• _Information_
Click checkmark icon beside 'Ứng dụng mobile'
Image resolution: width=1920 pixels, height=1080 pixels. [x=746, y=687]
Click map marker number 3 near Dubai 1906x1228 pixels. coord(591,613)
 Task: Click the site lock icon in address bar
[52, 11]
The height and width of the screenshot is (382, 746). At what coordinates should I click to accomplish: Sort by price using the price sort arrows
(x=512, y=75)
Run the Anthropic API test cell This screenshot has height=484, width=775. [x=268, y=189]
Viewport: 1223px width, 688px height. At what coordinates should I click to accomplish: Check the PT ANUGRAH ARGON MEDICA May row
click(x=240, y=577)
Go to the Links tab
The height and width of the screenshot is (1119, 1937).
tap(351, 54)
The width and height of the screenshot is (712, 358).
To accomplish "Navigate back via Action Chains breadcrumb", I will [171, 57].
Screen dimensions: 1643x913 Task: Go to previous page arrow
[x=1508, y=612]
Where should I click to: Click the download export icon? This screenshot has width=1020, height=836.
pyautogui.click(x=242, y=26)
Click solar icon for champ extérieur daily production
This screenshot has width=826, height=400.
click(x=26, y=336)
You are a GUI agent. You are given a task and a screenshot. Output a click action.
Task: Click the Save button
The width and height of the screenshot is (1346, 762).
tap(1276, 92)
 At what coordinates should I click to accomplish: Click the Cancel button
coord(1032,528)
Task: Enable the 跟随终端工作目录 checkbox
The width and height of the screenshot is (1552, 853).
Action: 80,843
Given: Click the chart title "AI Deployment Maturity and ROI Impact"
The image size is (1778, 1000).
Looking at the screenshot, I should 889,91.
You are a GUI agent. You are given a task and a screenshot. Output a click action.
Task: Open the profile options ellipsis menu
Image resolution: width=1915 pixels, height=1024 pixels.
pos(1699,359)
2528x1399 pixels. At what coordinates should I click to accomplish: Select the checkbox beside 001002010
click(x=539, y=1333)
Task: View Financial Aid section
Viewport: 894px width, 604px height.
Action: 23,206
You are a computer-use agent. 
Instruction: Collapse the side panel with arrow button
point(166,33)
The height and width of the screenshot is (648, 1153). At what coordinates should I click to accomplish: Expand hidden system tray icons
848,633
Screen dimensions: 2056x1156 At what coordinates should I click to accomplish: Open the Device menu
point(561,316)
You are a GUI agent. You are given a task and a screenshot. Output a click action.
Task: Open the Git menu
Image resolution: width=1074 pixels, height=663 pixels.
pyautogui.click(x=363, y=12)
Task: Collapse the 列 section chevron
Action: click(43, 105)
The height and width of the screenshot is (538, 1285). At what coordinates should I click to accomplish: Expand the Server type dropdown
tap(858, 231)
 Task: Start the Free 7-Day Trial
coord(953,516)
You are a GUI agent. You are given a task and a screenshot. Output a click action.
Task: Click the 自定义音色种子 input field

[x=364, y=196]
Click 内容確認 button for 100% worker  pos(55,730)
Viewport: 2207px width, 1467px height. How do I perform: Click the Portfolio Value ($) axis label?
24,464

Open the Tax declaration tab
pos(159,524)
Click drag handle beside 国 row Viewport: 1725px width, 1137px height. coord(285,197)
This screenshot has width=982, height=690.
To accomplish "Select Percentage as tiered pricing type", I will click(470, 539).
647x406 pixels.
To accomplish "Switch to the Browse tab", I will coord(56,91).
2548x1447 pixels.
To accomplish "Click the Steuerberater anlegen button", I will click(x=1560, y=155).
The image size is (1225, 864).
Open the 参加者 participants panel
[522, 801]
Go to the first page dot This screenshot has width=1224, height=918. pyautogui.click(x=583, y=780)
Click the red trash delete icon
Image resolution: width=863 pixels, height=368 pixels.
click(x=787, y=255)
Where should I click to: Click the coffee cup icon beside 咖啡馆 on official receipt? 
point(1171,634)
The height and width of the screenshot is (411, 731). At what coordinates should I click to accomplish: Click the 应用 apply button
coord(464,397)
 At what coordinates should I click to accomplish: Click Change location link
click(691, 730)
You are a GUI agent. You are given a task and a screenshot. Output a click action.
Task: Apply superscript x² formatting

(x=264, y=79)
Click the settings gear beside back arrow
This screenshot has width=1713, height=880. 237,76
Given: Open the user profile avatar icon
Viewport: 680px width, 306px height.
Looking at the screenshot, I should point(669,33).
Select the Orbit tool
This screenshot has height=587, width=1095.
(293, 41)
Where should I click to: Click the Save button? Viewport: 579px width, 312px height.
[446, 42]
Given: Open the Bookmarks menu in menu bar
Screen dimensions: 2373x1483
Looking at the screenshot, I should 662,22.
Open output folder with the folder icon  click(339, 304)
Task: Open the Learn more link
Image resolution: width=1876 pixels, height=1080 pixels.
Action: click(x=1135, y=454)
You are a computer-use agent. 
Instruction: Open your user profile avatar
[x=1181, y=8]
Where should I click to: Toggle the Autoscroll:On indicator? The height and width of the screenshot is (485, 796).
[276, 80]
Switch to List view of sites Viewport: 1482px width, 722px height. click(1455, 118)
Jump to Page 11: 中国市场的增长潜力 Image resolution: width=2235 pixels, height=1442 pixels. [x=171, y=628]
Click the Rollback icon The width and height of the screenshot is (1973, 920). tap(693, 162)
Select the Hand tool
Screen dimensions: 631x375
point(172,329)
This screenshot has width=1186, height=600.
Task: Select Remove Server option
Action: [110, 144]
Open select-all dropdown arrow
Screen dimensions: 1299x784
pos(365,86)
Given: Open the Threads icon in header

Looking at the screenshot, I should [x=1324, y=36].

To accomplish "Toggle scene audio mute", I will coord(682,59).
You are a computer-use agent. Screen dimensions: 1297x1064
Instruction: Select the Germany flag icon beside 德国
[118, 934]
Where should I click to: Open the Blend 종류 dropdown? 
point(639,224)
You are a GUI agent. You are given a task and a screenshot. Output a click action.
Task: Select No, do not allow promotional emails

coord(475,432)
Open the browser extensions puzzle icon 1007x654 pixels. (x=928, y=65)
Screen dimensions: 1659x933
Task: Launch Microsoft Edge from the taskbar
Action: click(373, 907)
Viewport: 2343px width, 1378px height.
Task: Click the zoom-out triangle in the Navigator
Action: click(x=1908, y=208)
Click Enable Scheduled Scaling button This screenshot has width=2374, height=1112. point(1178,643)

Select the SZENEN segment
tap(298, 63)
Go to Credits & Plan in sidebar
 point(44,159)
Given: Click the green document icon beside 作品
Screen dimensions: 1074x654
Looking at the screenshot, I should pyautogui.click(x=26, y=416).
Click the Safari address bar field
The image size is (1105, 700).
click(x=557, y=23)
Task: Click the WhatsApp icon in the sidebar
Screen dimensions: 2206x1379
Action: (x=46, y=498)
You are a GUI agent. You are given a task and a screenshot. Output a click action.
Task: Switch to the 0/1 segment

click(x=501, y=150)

• _Exercise directions_
Each line holding "will" in the records should be copied out.

• _Task answer_
To accomplish "Navigate back via Action Chains breadcrumb", I will [171, 57].
To accomplish "Select Percentage as tiered pricing type", I will click(470, 539).
To accomplish "Switch to the Browse tab", I will coord(56,91).
To accomplish "Click the Steuerberater anlegen button", I will click(x=1560, y=155).
To accomplish "Toggle scene audio mute", I will coord(682,59).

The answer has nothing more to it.